** Opening Extract block **

The "X" Factor

The world of investments is constantly evolving.  The latest investing trend is “ESG” (Environmental, Social and Governance); investing in companies that reflect characteristics considered positive for society.  Another recent trend supported by much academic research is “factor” investing; investing in companies that show a clear statistical bias to outperform broad indices over a long period of time based on their underlying characteristics.

The four major characteristics that show the best statistical outperformance are momentum (positive trending performance, MTUM), minimum volatility (relatively less risky, USMV), size (small company, SIZE), and quality (good financial condition, QUAL).  In theory, adding an overweight to positions in these kind of stocks will add incremental return to beat the broad benchmark.  Let’s see how these have done over the recent past and longer term.

The recent history has been kind to factor investing, but not so good over the past 3- or 5-year history.  As seen from the table below as of January 31, 2023, both the size and value factors have shown recent consistently good relative outperformance (green text highlighted) and added value to a portfolio, but over longer time frames none of the factors have outperformed the broad S&P 500 (IVV) benchmark.

** Closing Extract block **
** Opening Recorded data block **

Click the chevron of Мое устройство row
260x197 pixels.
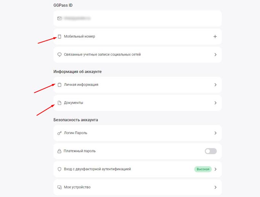[x=215, y=187]
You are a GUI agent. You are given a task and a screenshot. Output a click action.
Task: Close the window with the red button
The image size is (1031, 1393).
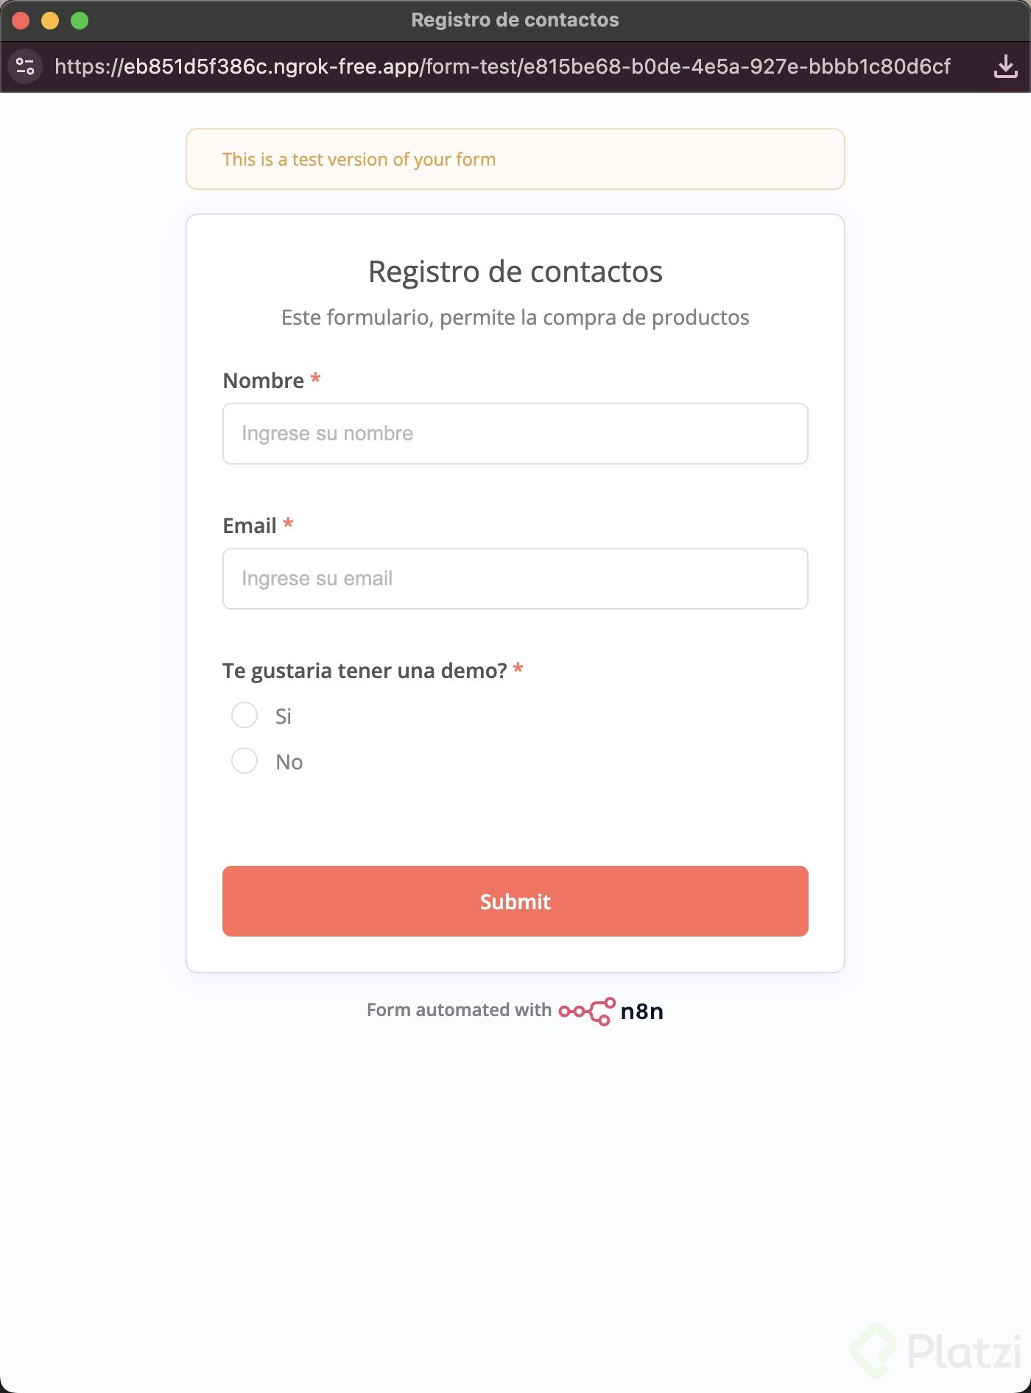(21, 21)
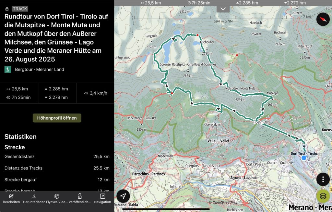Click the compass icon on map
This screenshot has width=332, height=212.
point(323,20)
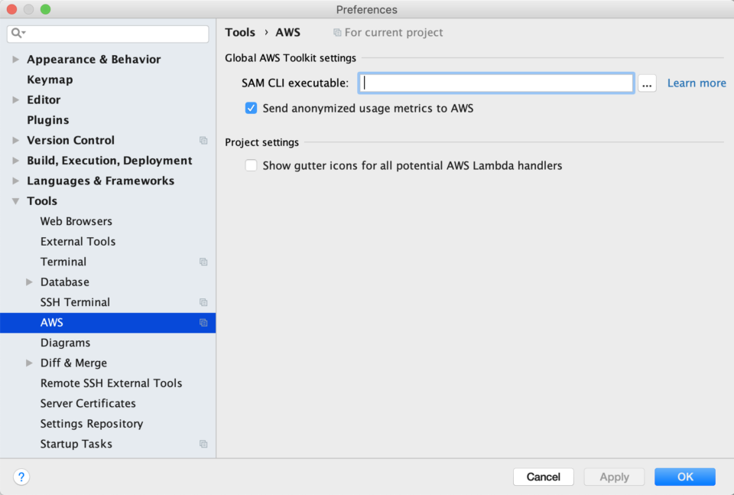Enable gutter icons for AWS Lambda handlers
734x495 pixels.
point(251,166)
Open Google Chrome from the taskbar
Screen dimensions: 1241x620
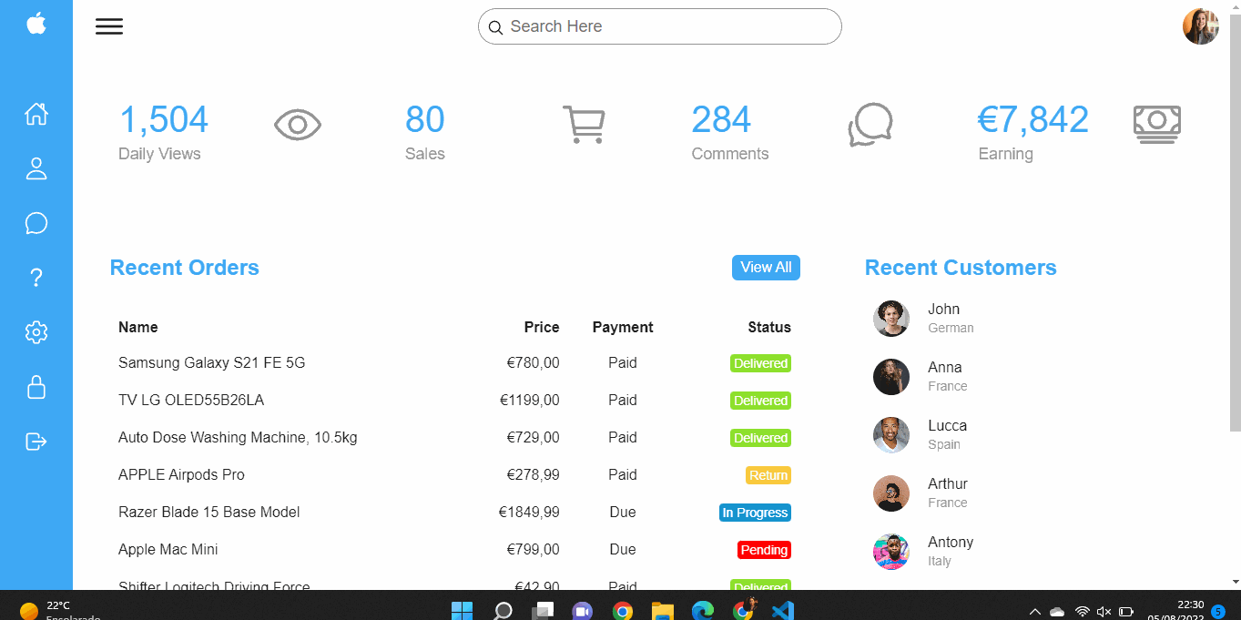coord(623,610)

** Closing Recorded data block **

Task list:
A - Transcribe the article on factor investing from "The recent history" up to and including "500 (IVV) benchmark.".
B - Summarize the article on factor investing in two sentences.
C - Resume the article on factor investing from the point where it stops.
The items have nothing to do with what is asked here.

Written answers:
A -
The recent history has been kind to factor investing, but not so good over the past 3- or 5-year history.  As seen from the table below as of January 31, 2023, both the size and value factors have shown recent consistently good relative outperformance (green text highlighted) and added value to a portfolio, but over longer time frames none of the factors have outperformed the broad S&P 500 (IVV) benchmark.

B - Factor investing means investing in companies whose underlying characteristics give them a clear statistical bias to outperform broad indices over the long term, and the four characteristics with the best outperformance are momentum, minimum volatility, size and quality. Factor investing has done well recently, but over longer time frames none of the factors have outperformed the broad S&P 500 benchmark.

C -
Granted, the past 5 years have been extraordinarily unusual with the global pandemic and historically low interest rates followed by an interest rate tightening cycle, so perhaps the time horizon has not been long enough for the statistical bias to emerge.  Or, perhaps the underlying portfolio rebalancing of the factor ETFs has not matched with the shifts in the market so as to miss the inflection points where cycles may have started to shift. 

Regardless of the reason for the longer term underperformance, placing positions in any of these factor investments, in addition to the broad indices, adds to the overall diversification of a portfolio and we expect that will lead to outperformance over time.